The task calls for every line of the data to be retyped exactly.

■ Input data:
- Opening Delimiter -

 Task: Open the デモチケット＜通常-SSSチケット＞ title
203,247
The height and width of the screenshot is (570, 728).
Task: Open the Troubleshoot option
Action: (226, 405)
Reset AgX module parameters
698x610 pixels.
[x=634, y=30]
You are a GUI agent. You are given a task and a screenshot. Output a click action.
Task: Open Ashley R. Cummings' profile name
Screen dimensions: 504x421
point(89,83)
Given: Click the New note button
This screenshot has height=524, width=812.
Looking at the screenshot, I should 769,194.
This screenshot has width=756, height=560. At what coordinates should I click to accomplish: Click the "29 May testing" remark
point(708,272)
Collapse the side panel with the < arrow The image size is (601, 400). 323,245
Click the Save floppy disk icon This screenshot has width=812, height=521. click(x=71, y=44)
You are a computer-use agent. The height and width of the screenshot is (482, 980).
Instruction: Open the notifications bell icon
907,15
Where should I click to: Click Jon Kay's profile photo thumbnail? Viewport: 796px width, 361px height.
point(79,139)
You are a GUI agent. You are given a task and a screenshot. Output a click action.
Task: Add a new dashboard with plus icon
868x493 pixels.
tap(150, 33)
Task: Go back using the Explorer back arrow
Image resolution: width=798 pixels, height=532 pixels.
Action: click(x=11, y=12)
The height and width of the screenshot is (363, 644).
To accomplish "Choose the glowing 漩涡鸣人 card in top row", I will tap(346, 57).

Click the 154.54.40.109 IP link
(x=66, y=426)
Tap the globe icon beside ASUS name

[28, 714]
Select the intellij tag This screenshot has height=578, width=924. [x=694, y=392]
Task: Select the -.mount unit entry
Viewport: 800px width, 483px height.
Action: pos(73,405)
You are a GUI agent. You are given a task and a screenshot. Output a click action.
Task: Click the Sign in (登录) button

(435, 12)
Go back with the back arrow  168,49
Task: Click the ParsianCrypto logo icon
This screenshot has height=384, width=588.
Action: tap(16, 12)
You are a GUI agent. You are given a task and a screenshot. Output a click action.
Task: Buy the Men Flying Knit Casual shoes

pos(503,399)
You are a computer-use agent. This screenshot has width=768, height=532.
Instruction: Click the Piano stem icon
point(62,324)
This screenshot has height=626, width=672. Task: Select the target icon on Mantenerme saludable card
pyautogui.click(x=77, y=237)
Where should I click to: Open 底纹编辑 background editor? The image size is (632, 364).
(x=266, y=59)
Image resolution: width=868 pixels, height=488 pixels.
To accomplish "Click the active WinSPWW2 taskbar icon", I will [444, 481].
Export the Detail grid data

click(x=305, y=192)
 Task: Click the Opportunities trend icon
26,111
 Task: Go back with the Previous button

- Closing Delimiter -

■ Solved problem:
 Task: Open the デモチケット＜通常-SSSチケット＞ title
203,247
The height and width of the screenshot is (570, 728).
Task: Open the Troubleshoot option
Action: (226, 405)
Reset AgX module parameters
698x610 pixels.
[x=634, y=30]
You are a GUI agent. You are given a task and a screenshot. Output a click action.
Task: Open Ashley R. Cummings' profile name
Screen dimensions: 504x421
point(89,83)
Given: Click the New note button
This screenshot has height=524, width=812.
Looking at the screenshot, I should 769,194.
This screenshot has width=756, height=560. At what coordinates should I click to accomplish: Click the "29 May testing" remark
point(708,272)
Collapse the side panel with the < arrow The image size is (601, 400). 323,245
Click the Save floppy disk icon This screenshot has width=812, height=521. click(x=71, y=44)
You are a computer-use agent. The height and width of the screenshot is (482, 980).
Instruction: Open the notifications bell icon
907,15
Where should I click to: Click Jon Kay's profile photo thumbnail? Viewport: 796px width, 361px height.
point(79,139)
You are a GUI agent. You are given a task and a screenshot. Output a click action.
Task: Add a new dashboard with plus icon
868x493 pixels.
tap(150, 33)
Task: Go back using the Explorer back arrow
Image resolution: width=798 pixels, height=532 pixels.
Action: click(x=11, y=12)
The height and width of the screenshot is (363, 644).
To accomplish "Choose the glowing 漩涡鸣人 card in top row", I will tap(346, 57).

Click the 154.54.40.109 IP link
(x=66, y=426)
Tap the globe icon beside ASUS name

[28, 714]
Select the intellij tag This screenshot has height=578, width=924. [x=694, y=392]
Task: Select the -.mount unit entry
Viewport: 800px width, 483px height.
Action: pos(73,405)
You are a GUI agent. You are given a task and a screenshot. Output a click action.
Task: Click the Sign in (登录) button

(435, 12)
Go back with the back arrow  168,49
Task: Click the ParsianCrypto logo icon
This screenshot has height=384, width=588.
Action: tap(16, 12)
You are a GUI agent. You are given a task and a screenshot. Output a click action.
Task: Buy the Men Flying Knit Casual shoes

pos(503,399)
You are a computer-use agent. This screenshot has width=768, height=532.
Instruction: Click the Piano stem icon
point(62,324)
This screenshot has height=626, width=672. Task: Select the target icon on Mantenerme saludable card
pyautogui.click(x=77, y=237)
Where should I click to: Open 底纹编辑 background editor? The image size is (632, 364).
(x=266, y=59)
Image resolution: width=868 pixels, height=488 pixels.
To accomplish "Click the active WinSPWW2 taskbar icon", I will [444, 481].
Export the Detail grid data

click(x=305, y=192)
 Task: Click the Opportunities trend icon
26,111
 Task: Go back with the Previous button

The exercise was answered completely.